SUPPLIED ENTRIES
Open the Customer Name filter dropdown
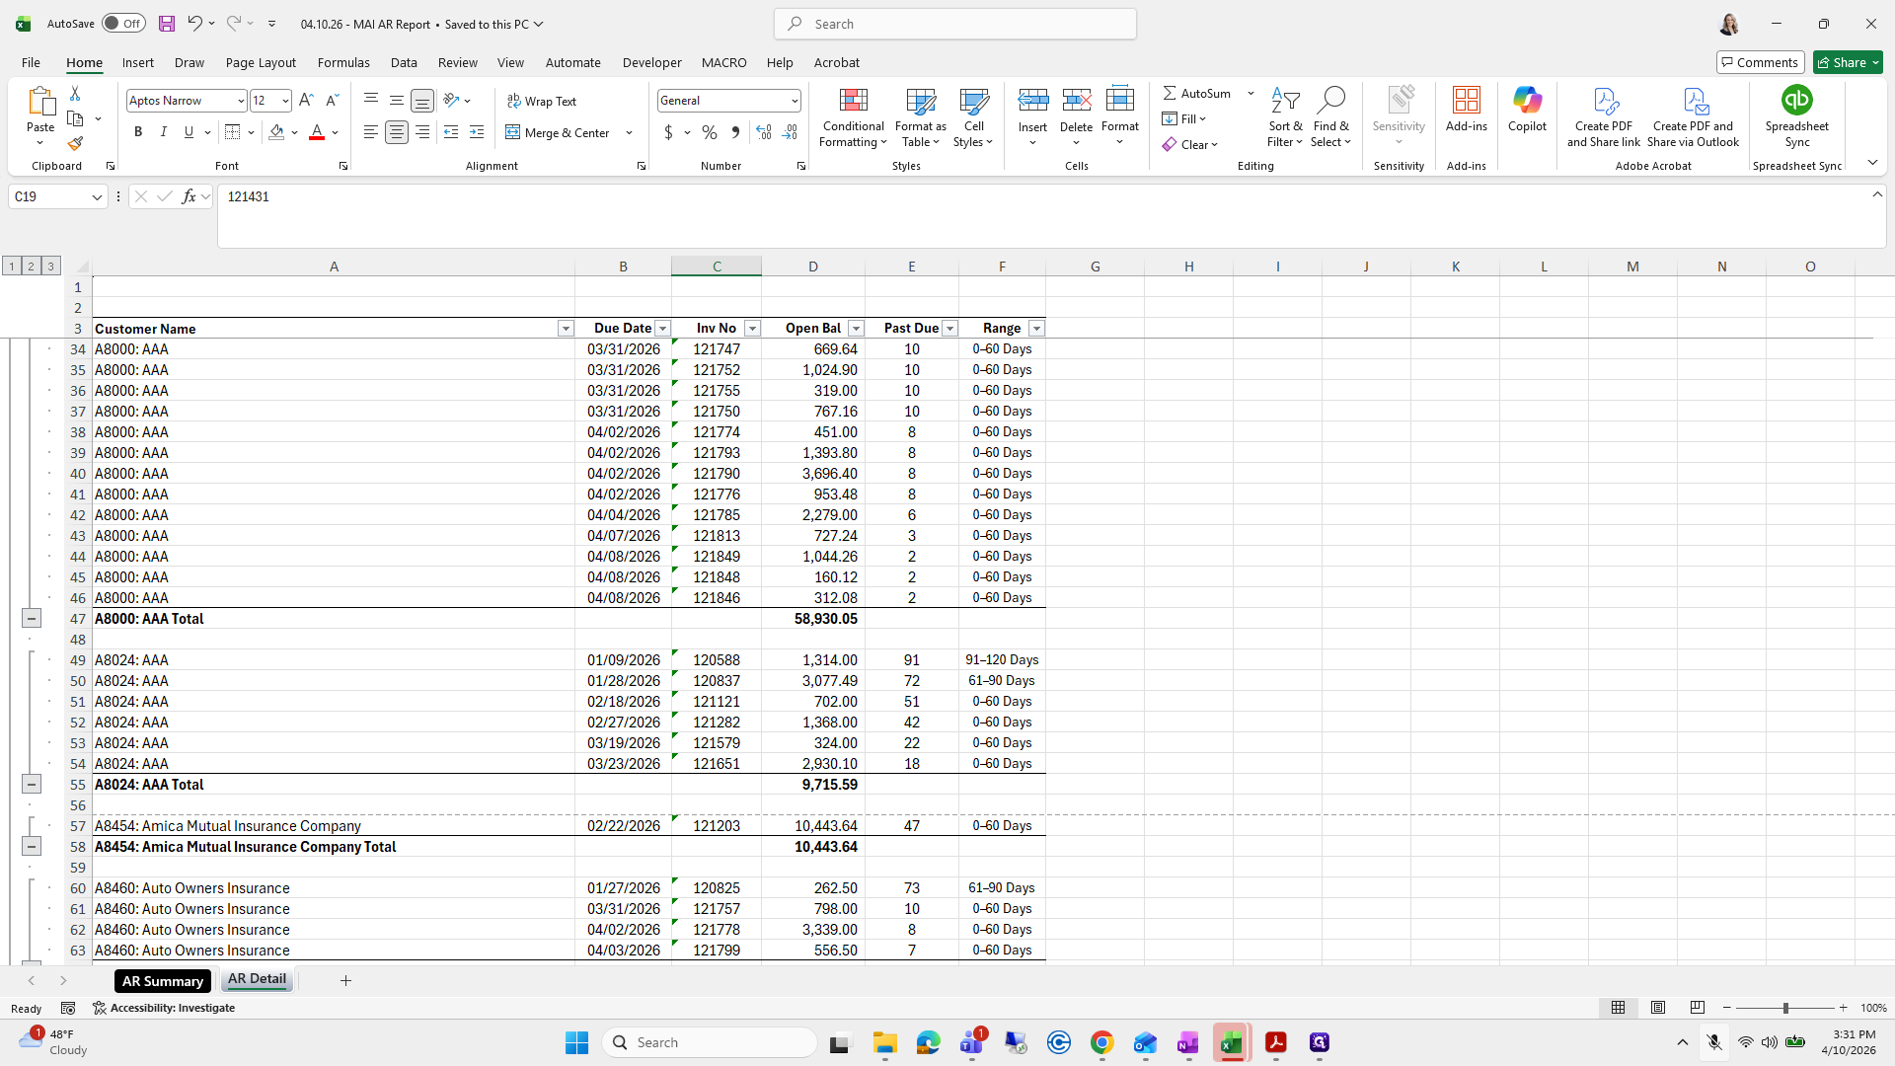Image resolution: width=1895 pixels, height=1066 pixels. (566, 329)
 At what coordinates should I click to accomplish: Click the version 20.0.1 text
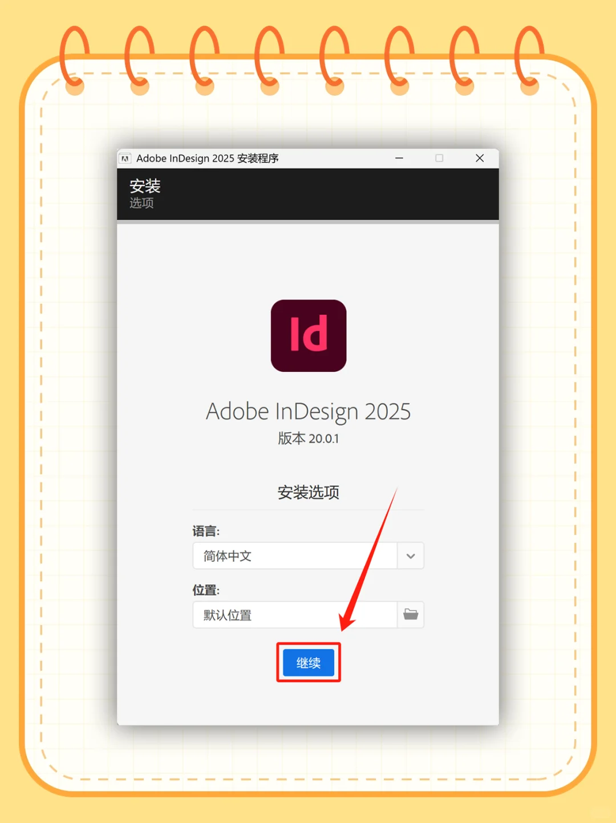(308, 439)
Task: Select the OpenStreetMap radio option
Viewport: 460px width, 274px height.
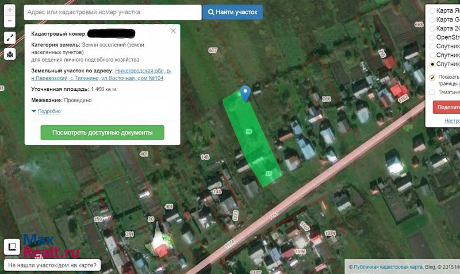Action: coord(432,37)
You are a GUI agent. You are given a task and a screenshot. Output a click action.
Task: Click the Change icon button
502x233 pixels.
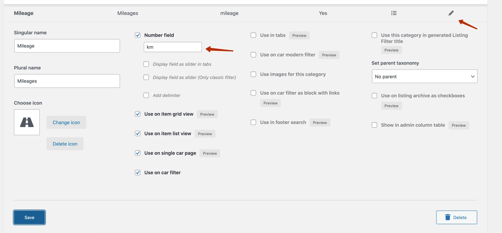pyautogui.click(x=66, y=123)
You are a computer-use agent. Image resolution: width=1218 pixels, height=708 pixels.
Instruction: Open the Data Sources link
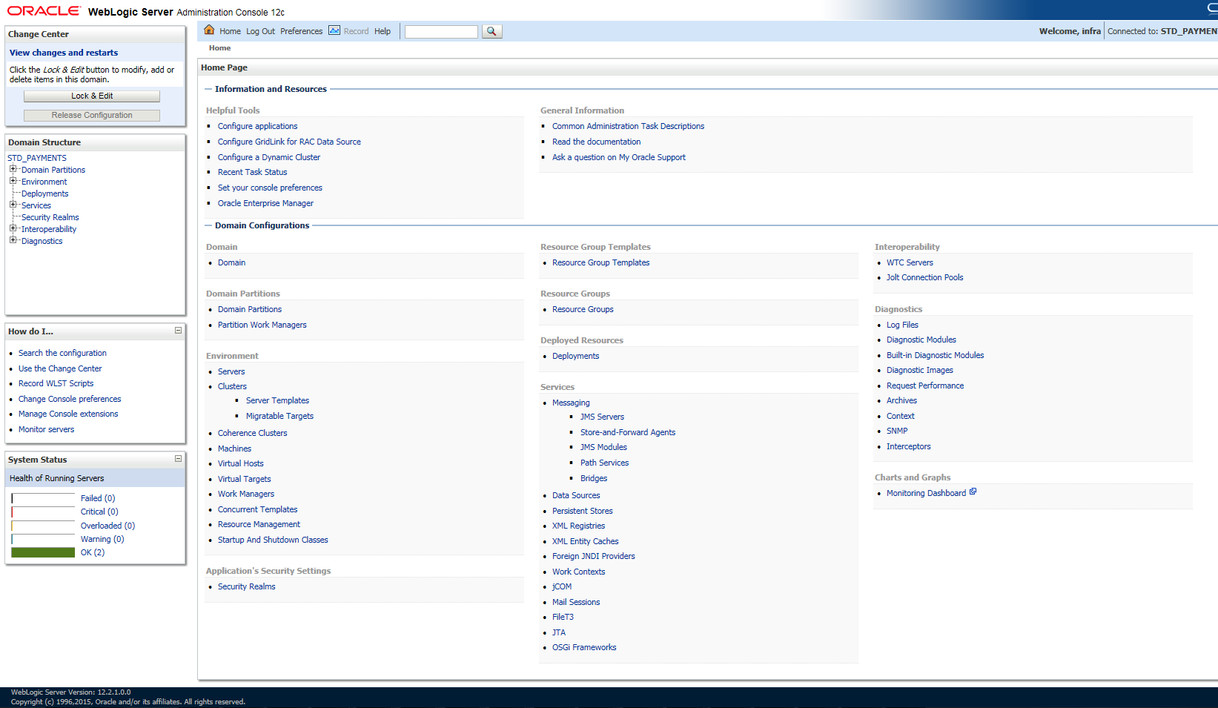576,495
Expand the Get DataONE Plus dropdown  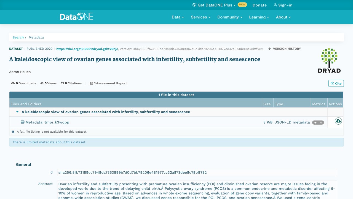coord(214,5)
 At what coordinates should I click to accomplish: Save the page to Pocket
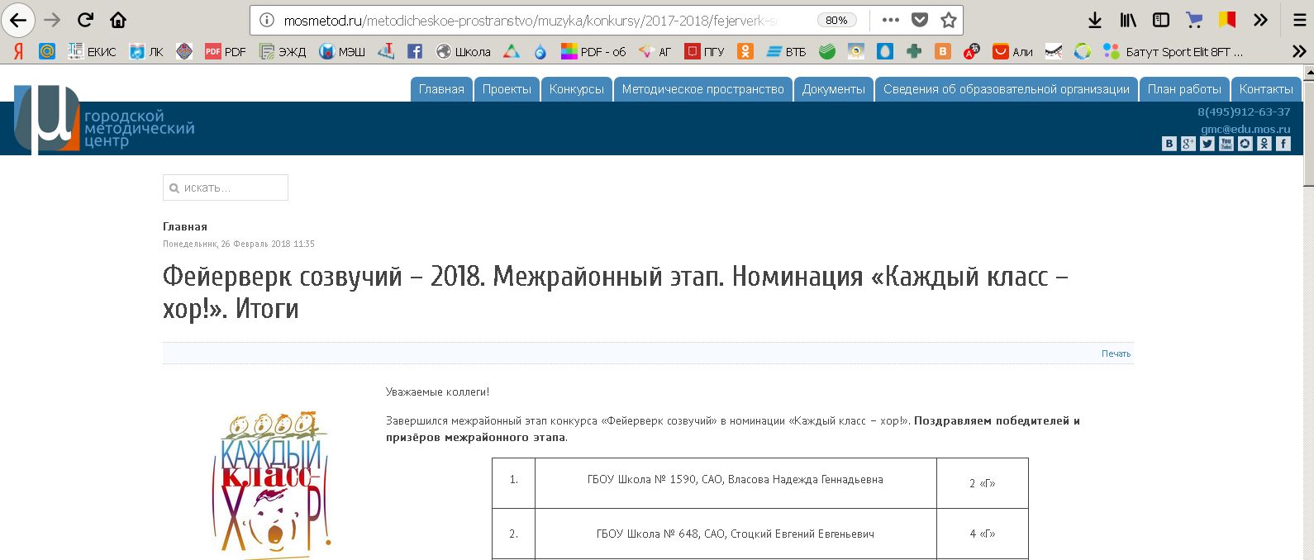920,20
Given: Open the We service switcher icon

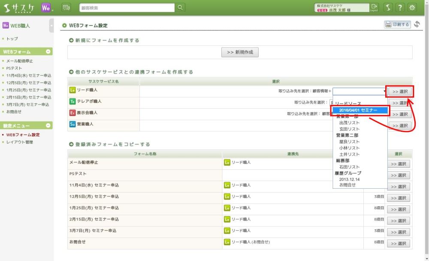Looking at the screenshot, I should [x=47, y=7].
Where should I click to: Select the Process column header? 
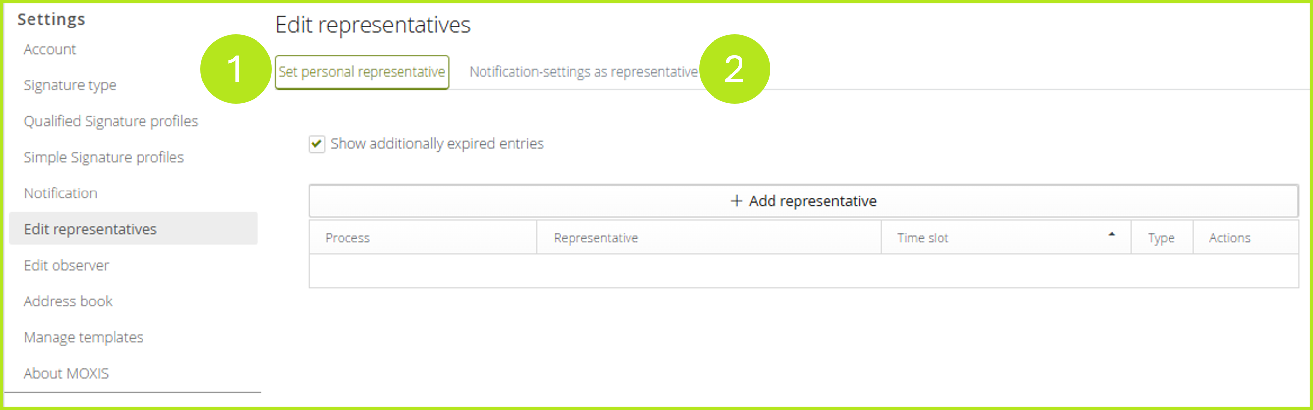(x=348, y=237)
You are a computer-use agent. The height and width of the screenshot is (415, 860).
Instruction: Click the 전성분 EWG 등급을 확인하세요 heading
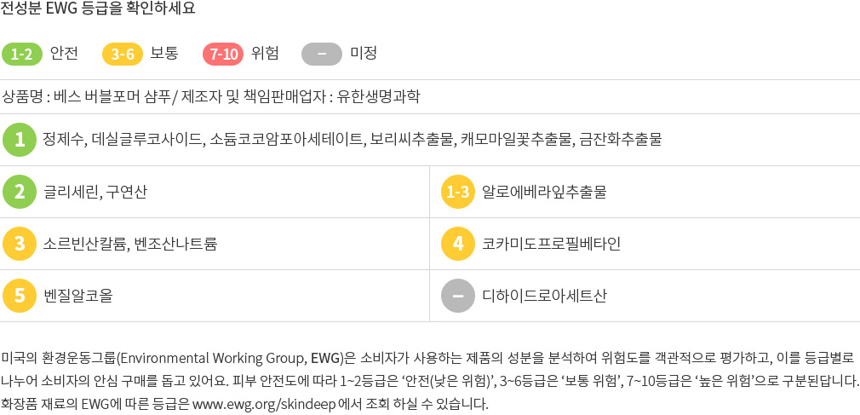98,9
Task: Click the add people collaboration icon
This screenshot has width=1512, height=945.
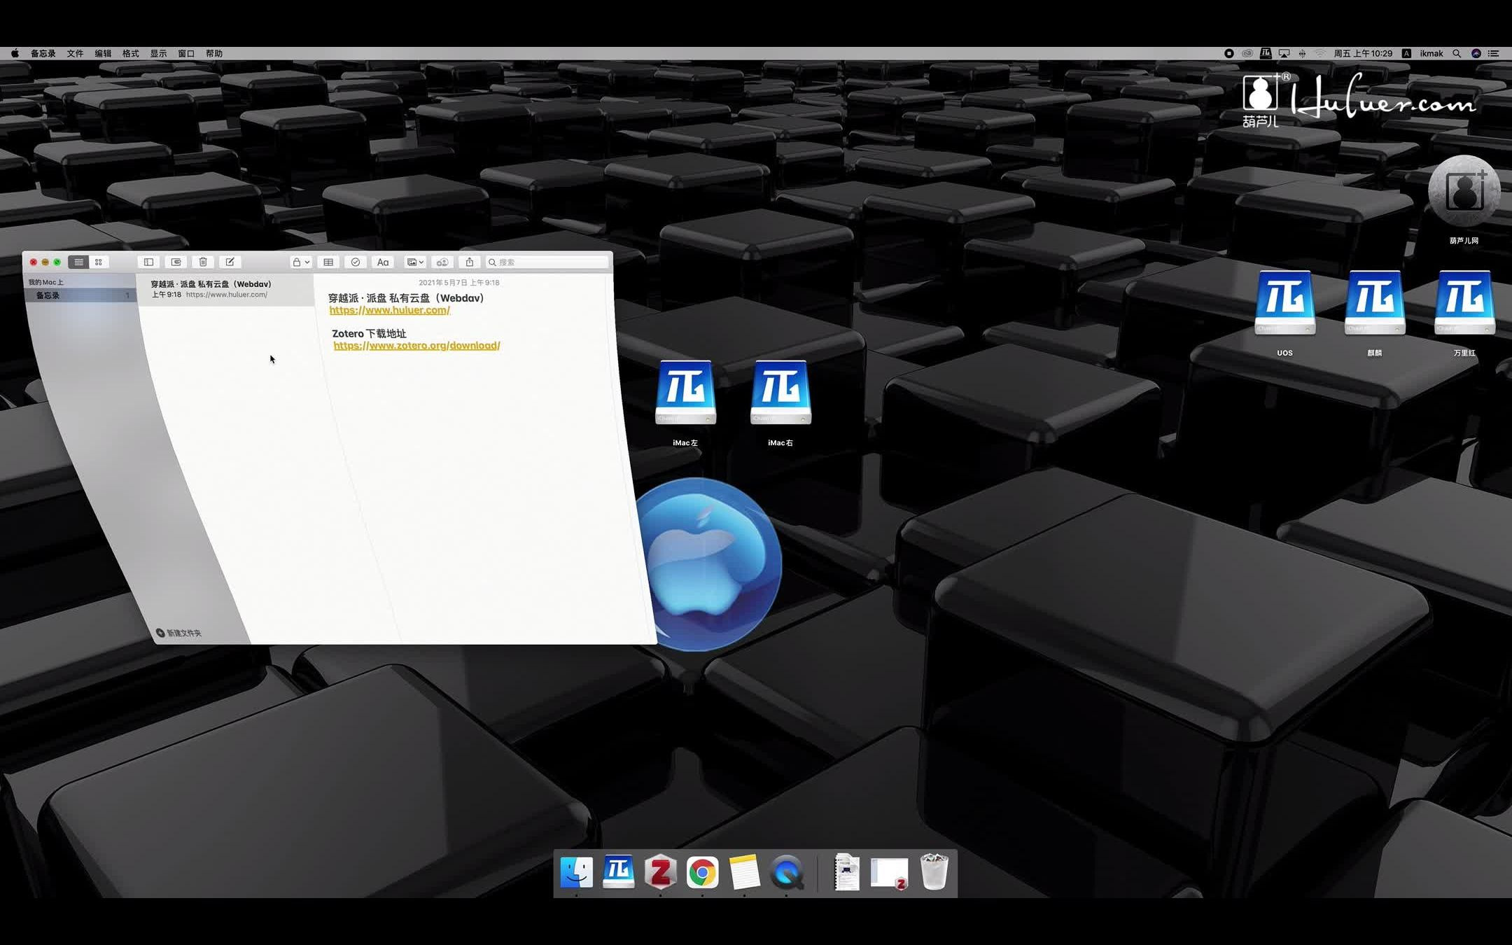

TASK DESCRIPTION
Convert the records from the line with "At what coordinates should I click to accomplish: Save" to the line with "(x=348, y=237)" into a JSON list of strings, one string per line, skipping blank lines and omitting the pictures.

OUTPUT FOR THIS EXERCISE
[
  " At what coordinates should I click to accomplish: Save the page to Pocket",
  "920,20",
  "Given: Open the We service switcher icon",
  "Looking at the screenshot, I should [x=47, y=7].",
  "Where should I click to: Select the Process column header? ",
  "(x=348, y=237)"
]